**YOUR GOAL:** Transcribe the records below exactly as they appear.

**SOURCE RECORDS:**
*****

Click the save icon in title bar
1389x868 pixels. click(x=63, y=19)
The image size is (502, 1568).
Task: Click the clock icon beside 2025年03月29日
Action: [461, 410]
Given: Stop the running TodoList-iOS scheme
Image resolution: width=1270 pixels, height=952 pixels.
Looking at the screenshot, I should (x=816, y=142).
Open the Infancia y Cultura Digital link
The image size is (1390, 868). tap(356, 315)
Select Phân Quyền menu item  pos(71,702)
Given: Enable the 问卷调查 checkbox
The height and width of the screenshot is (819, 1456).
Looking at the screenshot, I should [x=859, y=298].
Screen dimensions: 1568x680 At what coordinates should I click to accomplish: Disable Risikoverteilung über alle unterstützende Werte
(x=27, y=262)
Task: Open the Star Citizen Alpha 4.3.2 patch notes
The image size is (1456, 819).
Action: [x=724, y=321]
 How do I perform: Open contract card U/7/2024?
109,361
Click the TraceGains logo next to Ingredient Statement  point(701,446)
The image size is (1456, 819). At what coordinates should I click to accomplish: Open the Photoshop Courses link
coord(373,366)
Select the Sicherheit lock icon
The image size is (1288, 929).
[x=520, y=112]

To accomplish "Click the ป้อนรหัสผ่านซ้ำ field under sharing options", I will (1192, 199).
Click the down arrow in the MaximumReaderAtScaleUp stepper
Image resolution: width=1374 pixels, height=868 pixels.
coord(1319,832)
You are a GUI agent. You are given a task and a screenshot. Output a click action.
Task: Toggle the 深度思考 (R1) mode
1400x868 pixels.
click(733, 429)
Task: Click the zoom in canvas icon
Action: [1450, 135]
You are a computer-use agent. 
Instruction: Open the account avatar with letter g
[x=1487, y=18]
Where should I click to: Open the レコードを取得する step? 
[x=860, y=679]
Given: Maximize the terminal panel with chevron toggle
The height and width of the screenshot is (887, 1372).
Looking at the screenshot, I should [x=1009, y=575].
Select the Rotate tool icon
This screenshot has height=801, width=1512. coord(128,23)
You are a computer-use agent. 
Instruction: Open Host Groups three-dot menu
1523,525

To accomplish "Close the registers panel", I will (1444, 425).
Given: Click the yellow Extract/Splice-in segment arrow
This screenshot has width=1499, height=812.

*****

**SOLVED EXERCISE:**
Click the save icon in title bar
1389x868 pixels. click(x=63, y=19)
The image size is (502, 1568).
Task: Click the clock icon beside 2025年03月29日
Action: [461, 410]
Given: Stop the running TodoList-iOS scheme
Image resolution: width=1270 pixels, height=952 pixels.
Looking at the screenshot, I should (x=816, y=142).
Open the Infancia y Cultura Digital link
The image size is (1390, 868). tap(356, 315)
Select Phân Quyền menu item  pos(71,702)
Given: Enable the 问卷调查 checkbox
The height and width of the screenshot is (819, 1456).
Looking at the screenshot, I should [x=859, y=298].
Screen dimensions: 1568x680 At what coordinates should I click to accomplish: Disable Risikoverteilung über alle unterstützende Werte
(x=27, y=262)
Task: Open the Star Citizen Alpha 4.3.2 patch notes
The image size is (1456, 819).
Action: [x=724, y=321]
 How do I perform: Open contract card U/7/2024?
109,361
Click the TraceGains logo next to Ingredient Statement  point(701,446)
The image size is (1456, 819). At what coordinates should I click to accomplish: Open the Photoshop Courses link
coord(373,366)
Select the Sicherheit lock icon
The image size is (1288, 929).
[x=520, y=112]

To accomplish "Click the ป้อนรหัสผ่านซ้ำ field under sharing options", I will (1192, 199).
Click the down arrow in the MaximumReaderAtScaleUp stepper
Image resolution: width=1374 pixels, height=868 pixels.
coord(1319,832)
You are a GUI agent. You are given a task and a screenshot. Output a click action.
Task: Toggle the 深度思考 (R1) mode
1400x868 pixels.
click(733, 429)
Task: Click the zoom in canvas icon
Action: [1450, 135]
You are a computer-use agent. 
Instruction: Open the account avatar with letter g
[x=1487, y=18]
Where should I click to: Open the レコードを取得する step? 
[x=860, y=679]
Given: Maximize the terminal panel with chevron toggle
The height and width of the screenshot is (887, 1372).
Looking at the screenshot, I should [x=1009, y=575].
Select the Rotate tool icon
This screenshot has height=801, width=1512. coord(128,23)
You are a computer-use agent. 
Instruction: Open Host Groups three-dot menu
1523,525

To accomplish "Close the registers panel", I will (1444, 425).
Given: Click the yellow Extract/Splice-in segment arrow
This screenshot has width=1499, height=812.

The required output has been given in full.